_WHAT TO WORK ON_
Copy the items below verbatim, starting with the line that contains "Given: Close the YouTube download dialog" and going on through the line that contains "click(x=21, y=411)", with both of those lines included.

_MATERIAL TO PROCESS_

········

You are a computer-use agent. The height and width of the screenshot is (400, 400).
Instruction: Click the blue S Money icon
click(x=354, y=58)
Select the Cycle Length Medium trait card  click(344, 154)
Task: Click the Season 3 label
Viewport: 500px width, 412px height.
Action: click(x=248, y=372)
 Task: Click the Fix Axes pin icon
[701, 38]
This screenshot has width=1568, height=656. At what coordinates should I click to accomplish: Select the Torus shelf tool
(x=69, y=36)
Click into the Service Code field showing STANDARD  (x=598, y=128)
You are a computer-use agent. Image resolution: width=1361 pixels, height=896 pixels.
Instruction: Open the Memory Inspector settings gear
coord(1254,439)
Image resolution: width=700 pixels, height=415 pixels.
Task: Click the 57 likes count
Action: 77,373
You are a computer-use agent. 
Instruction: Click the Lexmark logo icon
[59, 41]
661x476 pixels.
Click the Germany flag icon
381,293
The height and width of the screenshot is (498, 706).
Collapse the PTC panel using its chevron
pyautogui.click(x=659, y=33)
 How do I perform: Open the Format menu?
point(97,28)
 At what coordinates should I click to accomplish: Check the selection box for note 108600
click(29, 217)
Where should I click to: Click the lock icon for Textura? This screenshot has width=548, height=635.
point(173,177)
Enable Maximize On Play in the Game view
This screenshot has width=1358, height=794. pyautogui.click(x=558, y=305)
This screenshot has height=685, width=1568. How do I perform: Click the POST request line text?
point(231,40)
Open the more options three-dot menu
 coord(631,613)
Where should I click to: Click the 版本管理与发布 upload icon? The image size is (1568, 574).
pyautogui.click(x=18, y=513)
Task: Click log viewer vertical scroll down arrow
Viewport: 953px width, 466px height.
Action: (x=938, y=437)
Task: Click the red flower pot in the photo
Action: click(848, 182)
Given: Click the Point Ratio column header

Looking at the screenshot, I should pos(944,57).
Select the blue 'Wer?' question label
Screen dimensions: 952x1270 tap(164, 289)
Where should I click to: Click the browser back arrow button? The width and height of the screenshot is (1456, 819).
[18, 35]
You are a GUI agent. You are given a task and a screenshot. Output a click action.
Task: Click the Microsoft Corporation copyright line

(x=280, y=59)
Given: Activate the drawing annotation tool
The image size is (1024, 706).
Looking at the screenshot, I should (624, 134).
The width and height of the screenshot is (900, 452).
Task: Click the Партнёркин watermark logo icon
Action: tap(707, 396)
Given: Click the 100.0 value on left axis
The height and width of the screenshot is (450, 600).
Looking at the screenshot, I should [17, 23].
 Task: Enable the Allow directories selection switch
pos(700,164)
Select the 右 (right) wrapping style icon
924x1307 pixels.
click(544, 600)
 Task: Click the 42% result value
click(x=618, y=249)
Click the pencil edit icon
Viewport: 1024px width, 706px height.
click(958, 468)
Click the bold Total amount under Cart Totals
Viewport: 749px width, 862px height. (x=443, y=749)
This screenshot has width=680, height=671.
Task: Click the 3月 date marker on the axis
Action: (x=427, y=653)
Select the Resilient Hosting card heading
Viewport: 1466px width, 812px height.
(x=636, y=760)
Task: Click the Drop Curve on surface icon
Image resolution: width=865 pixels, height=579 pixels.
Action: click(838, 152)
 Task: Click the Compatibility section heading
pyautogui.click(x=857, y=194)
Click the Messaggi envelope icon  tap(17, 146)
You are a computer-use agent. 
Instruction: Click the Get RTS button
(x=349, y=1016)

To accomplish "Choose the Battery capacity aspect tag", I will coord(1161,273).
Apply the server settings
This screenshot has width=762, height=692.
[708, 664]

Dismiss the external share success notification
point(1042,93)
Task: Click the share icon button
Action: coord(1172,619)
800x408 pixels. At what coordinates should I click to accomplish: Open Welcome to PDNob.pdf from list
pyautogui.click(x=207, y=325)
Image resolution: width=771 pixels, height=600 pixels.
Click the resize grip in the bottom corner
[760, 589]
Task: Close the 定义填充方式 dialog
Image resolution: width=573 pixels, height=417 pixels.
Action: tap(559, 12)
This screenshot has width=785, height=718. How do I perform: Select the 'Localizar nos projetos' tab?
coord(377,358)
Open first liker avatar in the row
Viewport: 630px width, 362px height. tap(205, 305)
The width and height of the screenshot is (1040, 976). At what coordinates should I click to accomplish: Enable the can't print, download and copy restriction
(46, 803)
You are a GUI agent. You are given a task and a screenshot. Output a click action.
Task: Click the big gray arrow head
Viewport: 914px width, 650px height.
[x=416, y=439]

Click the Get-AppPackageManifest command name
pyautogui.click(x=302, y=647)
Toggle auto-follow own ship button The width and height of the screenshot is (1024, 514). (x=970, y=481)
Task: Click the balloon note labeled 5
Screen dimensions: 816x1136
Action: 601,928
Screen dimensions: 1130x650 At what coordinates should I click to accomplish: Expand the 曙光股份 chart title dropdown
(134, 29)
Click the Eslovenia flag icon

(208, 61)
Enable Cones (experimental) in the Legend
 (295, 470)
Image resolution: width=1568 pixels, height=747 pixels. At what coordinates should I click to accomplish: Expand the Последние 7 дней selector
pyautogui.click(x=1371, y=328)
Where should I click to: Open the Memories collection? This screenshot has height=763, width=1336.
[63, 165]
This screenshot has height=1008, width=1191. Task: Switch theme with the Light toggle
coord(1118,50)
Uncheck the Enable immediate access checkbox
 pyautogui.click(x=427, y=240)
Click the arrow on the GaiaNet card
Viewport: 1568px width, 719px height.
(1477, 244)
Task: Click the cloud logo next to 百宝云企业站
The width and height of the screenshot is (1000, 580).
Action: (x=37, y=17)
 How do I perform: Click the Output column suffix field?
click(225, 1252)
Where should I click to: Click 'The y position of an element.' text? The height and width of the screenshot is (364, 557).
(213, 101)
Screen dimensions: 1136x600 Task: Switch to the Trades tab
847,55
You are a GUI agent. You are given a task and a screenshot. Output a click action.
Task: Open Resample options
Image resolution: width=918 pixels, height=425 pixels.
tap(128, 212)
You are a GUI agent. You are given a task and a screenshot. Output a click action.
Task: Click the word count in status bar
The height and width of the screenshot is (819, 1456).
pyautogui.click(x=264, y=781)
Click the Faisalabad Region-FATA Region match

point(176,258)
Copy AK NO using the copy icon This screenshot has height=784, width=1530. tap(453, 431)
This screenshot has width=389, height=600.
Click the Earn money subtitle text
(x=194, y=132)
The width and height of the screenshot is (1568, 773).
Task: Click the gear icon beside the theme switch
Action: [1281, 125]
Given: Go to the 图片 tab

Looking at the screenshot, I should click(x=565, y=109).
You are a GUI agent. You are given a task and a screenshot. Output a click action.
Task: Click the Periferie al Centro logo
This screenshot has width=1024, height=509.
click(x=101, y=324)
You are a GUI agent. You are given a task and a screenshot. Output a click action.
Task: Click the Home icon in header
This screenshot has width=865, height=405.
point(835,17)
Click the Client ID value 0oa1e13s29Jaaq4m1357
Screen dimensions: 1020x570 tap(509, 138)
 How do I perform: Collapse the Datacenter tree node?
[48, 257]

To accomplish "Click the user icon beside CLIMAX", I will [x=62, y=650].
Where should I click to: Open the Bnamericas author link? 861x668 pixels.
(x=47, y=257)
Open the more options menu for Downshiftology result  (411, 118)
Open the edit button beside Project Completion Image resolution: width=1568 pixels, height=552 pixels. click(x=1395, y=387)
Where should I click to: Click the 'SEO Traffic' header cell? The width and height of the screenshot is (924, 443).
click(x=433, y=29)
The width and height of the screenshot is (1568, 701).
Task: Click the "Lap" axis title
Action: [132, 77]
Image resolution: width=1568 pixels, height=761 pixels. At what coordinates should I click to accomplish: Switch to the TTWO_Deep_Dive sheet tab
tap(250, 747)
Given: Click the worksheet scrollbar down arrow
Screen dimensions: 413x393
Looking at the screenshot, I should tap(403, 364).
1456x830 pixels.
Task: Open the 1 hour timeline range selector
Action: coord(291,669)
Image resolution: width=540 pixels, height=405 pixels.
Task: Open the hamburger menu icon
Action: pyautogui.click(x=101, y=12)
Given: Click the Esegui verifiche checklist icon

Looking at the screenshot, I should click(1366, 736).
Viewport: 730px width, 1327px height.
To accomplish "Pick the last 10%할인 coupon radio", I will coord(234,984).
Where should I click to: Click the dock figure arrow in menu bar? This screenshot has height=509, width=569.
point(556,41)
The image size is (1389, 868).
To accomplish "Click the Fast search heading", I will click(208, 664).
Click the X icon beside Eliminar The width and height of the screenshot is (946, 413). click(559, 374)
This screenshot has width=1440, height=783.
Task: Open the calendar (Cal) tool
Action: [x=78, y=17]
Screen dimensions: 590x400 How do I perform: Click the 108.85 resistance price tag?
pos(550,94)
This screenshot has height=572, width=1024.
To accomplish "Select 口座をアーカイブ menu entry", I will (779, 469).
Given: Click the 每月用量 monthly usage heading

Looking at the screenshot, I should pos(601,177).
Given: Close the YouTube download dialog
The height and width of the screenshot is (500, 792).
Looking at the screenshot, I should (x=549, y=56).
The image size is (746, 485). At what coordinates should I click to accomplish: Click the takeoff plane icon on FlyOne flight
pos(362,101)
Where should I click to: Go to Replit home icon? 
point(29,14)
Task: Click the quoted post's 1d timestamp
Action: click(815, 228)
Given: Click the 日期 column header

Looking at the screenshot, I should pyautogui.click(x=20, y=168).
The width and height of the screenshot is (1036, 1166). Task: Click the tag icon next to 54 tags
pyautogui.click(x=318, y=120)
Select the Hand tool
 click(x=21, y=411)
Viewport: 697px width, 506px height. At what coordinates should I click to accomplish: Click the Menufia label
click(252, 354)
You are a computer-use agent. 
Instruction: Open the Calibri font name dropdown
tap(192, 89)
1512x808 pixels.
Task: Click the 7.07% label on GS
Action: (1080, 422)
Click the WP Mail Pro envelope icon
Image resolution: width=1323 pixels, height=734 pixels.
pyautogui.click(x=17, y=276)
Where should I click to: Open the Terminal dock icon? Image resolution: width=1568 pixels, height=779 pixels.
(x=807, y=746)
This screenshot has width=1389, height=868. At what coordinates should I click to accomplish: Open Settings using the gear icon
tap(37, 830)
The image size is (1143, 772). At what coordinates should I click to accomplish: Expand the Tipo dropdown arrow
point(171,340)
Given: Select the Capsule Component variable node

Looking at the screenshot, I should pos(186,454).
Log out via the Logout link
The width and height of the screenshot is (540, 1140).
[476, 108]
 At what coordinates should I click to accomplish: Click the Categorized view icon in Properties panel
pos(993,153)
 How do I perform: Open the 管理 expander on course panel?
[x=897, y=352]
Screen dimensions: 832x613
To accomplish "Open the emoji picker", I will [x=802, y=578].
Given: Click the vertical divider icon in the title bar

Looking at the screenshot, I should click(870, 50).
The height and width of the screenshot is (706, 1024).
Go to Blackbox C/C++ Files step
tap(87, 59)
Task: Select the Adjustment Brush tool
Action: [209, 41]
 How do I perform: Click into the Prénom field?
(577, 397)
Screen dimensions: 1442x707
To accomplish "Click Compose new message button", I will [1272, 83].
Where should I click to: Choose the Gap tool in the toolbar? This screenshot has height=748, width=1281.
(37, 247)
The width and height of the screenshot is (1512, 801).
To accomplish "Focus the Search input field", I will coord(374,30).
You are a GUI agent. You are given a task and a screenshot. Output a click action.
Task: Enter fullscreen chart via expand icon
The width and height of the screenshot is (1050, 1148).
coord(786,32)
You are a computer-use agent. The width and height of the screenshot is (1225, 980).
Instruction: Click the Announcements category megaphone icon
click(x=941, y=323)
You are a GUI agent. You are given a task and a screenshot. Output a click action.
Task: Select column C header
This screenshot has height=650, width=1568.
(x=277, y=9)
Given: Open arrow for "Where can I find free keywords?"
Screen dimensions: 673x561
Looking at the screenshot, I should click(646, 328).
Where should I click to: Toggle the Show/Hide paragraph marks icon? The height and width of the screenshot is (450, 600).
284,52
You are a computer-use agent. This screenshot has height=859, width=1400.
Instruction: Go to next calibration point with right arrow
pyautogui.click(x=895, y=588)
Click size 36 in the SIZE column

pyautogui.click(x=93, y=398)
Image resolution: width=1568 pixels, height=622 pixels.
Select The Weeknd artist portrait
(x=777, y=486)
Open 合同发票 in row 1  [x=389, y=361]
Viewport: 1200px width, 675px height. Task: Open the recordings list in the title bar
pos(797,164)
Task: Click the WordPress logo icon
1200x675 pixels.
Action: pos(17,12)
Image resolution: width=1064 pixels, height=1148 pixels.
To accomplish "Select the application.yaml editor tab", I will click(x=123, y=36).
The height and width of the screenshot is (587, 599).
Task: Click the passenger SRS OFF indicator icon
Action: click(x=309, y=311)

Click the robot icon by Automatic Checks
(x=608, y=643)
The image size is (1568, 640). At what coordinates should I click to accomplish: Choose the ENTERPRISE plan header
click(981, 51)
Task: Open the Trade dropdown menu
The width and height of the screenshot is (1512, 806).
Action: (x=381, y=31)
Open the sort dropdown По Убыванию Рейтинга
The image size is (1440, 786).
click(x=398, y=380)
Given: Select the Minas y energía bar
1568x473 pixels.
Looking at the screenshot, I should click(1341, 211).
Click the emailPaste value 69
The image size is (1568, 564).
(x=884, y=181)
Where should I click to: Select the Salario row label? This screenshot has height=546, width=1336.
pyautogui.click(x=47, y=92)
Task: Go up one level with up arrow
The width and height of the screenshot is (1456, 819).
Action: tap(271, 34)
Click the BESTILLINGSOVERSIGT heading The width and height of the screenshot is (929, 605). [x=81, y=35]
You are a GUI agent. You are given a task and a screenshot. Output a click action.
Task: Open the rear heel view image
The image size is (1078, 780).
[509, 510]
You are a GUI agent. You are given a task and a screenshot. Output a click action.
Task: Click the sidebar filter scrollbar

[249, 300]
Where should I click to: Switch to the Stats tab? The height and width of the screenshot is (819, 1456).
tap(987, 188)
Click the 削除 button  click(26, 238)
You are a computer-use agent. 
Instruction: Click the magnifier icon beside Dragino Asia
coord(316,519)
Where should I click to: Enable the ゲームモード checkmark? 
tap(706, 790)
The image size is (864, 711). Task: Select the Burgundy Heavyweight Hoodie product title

········

_COMPLETED EXERCISE_
Given: Close the YouTube download dialog
The height and width of the screenshot is (500, 792).
Looking at the screenshot, I should (x=549, y=56).
The image size is (746, 485). At what coordinates should I click to accomplish: Click the takeoff plane icon on FlyOne flight
pos(362,101)
Where should I click to: Go to Replit home icon? 
point(29,14)
Task: Click the quoted post's 1d timestamp
Action: click(815, 228)
Given: Click the 日期 column header

Looking at the screenshot, I should pyautogui.click(x=20, y=168).
The width and height of the screenshot is (1036, 1166). Task: Click the tag icon next to 54 tags
pyautogui.click(x=318, y=120)
Select the Hand tool
 click(x=21, y=411)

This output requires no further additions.